I am accessing an https page through a proxy:
def read_page(self,url):
'''
Gets web page using proxy and returns beautifulsoup object
'''
soup = None
try:
r = requests.get(url, proxies=PROXIES, auth=PROXY_AUTH,
cert = ('../static/crawlera-ca.crt'), verify=False,allow_redirects=False)
except requests.exceptions.MissingSchema:
return False
if r.status_code == 200:
soup = bs4.BeautifulSoup(r.text, "html.parser")
if soup:
return soup
return False
I am passing "https://www.bestbuy.com" as the url. I get this error:
requests.exceptions.SSLError: HTTPSConnectionPool(host='www.bestbuy.com', port=443): Max retries exceeded with url: / (Caused by SSLError(SSLError(336265225, '[SSL] PEM lib (_ssl.c:2964)'),))

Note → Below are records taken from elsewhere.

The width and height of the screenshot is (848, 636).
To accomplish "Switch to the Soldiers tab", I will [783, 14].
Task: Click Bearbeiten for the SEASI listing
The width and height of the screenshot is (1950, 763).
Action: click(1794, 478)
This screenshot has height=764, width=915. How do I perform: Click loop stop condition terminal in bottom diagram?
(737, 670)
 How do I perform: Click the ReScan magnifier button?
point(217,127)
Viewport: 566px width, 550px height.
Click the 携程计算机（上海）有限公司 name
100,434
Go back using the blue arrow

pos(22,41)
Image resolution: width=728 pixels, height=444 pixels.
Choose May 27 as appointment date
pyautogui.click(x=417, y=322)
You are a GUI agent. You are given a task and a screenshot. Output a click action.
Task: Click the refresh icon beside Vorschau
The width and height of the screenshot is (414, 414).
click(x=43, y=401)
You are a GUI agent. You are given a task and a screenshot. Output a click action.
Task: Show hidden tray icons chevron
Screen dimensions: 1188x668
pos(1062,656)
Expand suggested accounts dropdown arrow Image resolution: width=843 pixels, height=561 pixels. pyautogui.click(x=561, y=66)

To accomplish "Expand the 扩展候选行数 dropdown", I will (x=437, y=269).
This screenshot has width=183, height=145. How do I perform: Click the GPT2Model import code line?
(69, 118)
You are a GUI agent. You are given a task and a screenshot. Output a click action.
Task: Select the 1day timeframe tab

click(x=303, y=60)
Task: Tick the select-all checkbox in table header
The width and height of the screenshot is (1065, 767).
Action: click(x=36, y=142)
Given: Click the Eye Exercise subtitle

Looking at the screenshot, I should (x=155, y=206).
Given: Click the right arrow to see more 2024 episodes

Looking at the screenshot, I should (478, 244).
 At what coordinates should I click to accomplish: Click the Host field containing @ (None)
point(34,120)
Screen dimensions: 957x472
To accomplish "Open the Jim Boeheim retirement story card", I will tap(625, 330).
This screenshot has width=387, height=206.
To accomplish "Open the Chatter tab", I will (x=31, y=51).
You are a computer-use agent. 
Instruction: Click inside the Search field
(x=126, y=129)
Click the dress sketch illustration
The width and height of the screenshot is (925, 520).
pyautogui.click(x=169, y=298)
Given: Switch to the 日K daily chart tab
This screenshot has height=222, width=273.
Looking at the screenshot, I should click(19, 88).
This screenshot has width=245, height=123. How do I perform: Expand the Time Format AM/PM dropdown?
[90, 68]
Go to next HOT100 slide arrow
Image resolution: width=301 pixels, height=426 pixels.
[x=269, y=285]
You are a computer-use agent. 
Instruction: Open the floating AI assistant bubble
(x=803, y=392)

When I remove the cert = ('../static/crawlera-ca.crt') argument, the program accesses the site successfully giving me an 'InsecureRequestWarning', which is expected. But I don't understand why the other error happens. The certificate file is in the right place in my folder hierarchy, and was downloaded from the proxy service, so I know it's right.
The easy option would be to just not use the certificate and suppress the security warning, but I want to do it properly. Can anyone explain what is going on and how I can fix it?